#### [Excerpt]
On 22 July, Beurling lost his best friend in Malta, French-Canadian pilot Jean Paradis. The following day, eight 249 Spitfires were scrambled. Beurling claimed to have badly damaged a bomber and, after a long dogfight with a Reggiane, to have "blown his left wing off". The 151^{a} Squadriglia, in fact, lost Sergente Maggiore Bruno Di Pauli. The Macchi 202 pilot reported to have parachuted down after an AA shell had damaged his aircraft and realizing that he was followed by six Spitfires that, at the moment, had still not fired.

Italian ace and record-setting test pilot Furio Niclot Doglio; he was Beurling's 14th kill.

27 July was Beurling's "biggest day on Malta". That day, he shot down Sergente Faliero Gelli, and immediately afterwards, Captain Furio Niclot Doglio, Regia Aeronauticas best fighter ace, (Note: Aged 34, Doglio, a famous pre-war pilot who held seven international flying records, was an ace with seven air victories, six of them Spitfires, shot down in four weeks over Malta.) both flying Macchi MC. 202s. Doglio, who was diving to counterattack the head-on Spitfires of 126 Squadron and had misunderstood the warning waggling of wings of his wingman, Maresciallo Ennio Tarantola (who had seen the oncoming 249 Squadron fighters from left, high above), was Beurling's 14th "kill".

On the same day, Beurling also claimed two Bf 109s, one of which was piloted by the ace Leutnant Karl-Heinz Preu of JG 53 although other sources attribute this to flak. On 24 July 1942, Beurling was awarded the Distinguished Flying Medal, the citation read:

Sergeant Beurling has displayed great skill and courage in the face of the enemy. One day in July 1942, he engaged a number of enemy fighters which were escorting a formation of Junkers 88s and destroyed one fighter. Later during the same day he engaged 10 enemy fighters and shot two of them down into the sea, bringing his total victories to eight.

On 30 July, he was commissioned as a pilot officer, and on 4 September won a bar to his DFM, largely for his exploits on 27 July. The citation read:

Since being awarded the Distinguished Flying Medal in July 1942, Sergeant Beurling has destroyed a further 9 enemy aircraft, bringing his victories to 17. One of his exploits was the destruction of 4 enemy fighters in one day; during these brief combats he also damaged a further 2 hostile aircraft. His courage and determination are a source of inspiration to all.

The enervation of daily combat combined with the effects of the poor rations and dysentery were telling. Beurling was bedridden for much of August and September, gaining only 1½ victories in August. On 8 August, while he was shooting at a Bf 109, he was jumped by two more. He hit one and it went straight into the sea: this was confirmed by his section leader. But his aircraft was then hit in the engine and he belly-landed in a stone-walled field. "I climbed out", he recalled, "unhurt except for a superficial cut in one arm." Beurling was shot down either by Herbert Rollwage or Siegfried Freytag and Fw Pohl of I./Jagdgeschwader 77 (JG 77—77th Fighter Wing), who all claimed a Spitfire shot down.

#### [Assigned task A]
From the excerpt on Beurling's combat over Malta, output the passage from "Sergeant Beurling has displayed" to "inspiration to all." word for word.
#### [Assigned task B]
According to the excerpt on Beurling in Malta, what award did he receive on 24 July 1942?
#### [Assigned task C]
Write the next part of the account of Beurling's service over Malta, picking up after its final sentence.

Items from a data source
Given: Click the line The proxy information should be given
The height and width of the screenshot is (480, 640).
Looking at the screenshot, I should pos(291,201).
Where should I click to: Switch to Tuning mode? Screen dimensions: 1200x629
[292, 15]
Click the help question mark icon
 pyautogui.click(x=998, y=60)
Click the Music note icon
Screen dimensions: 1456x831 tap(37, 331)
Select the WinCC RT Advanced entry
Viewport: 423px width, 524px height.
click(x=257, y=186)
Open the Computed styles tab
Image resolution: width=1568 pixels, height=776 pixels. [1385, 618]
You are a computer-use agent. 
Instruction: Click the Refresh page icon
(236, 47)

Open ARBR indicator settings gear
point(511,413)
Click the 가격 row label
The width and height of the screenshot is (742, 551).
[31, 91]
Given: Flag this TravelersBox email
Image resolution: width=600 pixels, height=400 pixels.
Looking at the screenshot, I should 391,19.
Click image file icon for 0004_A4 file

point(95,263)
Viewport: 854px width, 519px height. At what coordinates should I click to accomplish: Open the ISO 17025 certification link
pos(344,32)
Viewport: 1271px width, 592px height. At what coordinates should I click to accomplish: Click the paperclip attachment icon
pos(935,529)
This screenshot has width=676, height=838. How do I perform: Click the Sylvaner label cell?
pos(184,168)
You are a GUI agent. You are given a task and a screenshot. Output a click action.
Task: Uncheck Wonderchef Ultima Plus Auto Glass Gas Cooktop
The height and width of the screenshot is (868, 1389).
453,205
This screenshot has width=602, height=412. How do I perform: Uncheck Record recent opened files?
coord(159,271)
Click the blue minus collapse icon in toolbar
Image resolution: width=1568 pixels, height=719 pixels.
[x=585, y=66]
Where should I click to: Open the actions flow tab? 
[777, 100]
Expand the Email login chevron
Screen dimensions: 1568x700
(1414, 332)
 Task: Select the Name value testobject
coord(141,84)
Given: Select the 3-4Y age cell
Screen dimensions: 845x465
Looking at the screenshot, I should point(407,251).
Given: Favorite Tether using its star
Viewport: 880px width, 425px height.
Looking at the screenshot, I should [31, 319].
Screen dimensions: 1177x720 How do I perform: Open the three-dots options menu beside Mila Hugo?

#### [Written response A]
Sergeant Beurling has displayed great skill and courage in the face of the enemy. One day in July 1942, he engaged a number of enemy fighters which were escorting a formation of Junkers 88s and destroyed one fighter. Later during the same day he engaged 10 enemy fighters and shot two of them down into the sea, bringing his total victories to eight.

On 30 July, he was commissioned as a pilot officer, and on 4 September won a bar to his DFM, largely for his exploits on 27 July. The citation read:

Since being awarded the Distinguished Flying Medal in July 1942, Sergeant Beurling has destroyed a further 9 enemy aircraft, bringing his victories to 17. One of his exploits was the destruction of 4 enemy fighters in one day; during these brief combats he also damaged a further 2 hostile aircraft. His courage and determination are a source of inspiration to all.

#### [Written response B]
The Distinguished Flying Medal.

#### [Written response C]
Beurling hitched back to Ta' Qali Field. On 25 September, he had another successful day, claiming to have downed three German fighters, but on this occasion his victories seem to be "overclaimed". That day, flying with 11 other Spitfires, he met a dozen Bf 109s 30 miles northeast of Zonqor Point. He claimed to have "disintegrated" a first Bf 109, to have damaged a second and set a third on fire, that "enveloped in flames, dived vertically striking the sea", the pilot bailing out. Two of these victims were two German fighters that came back to base, even if badly damaged and the third could be the one piloted by Kurt Gorbing, who made a forced-landing and died shortly afterwards.

On 10 October, Beurling was testing his newly serviced Spitfire when he was vectored to intercept two Bf 109s, flying line abreast at 1,000 ft over Filfla. He reported to have hit "the starboard fellow" in the engine: "He pancaked right smack down on his belly and flipped over onto his back." The second BF 109 tried to fly away but he hit the fuel tank: "The ship blow up, complete with pilot." Those kills brought Beurling's Malta tally to 21, plus another shared with two others. But there is no record of a Messerschmitt crashing on the island on 10 October 1942, nor any German losses. On the morning of 13 October, 3 mi north of St Paul's Bay, Beurling, attacked a formation of Junkers Ju 88s, escorted by 30 Bf 109s. He claimed to have at first hit a bomber, then an oncoming Bf 109 that burst into flames. Seconds later, he shot at a second Bf 109, without observing strikes, "but pilot bailed out". On 16 October he was awarded the Distinguished Flying Cross, the citation read:

Pilot Officer George Frederick BEURLING, D.F.M. (128707) Royal Air Force Volunteer Reserve, No. 249 Squadron.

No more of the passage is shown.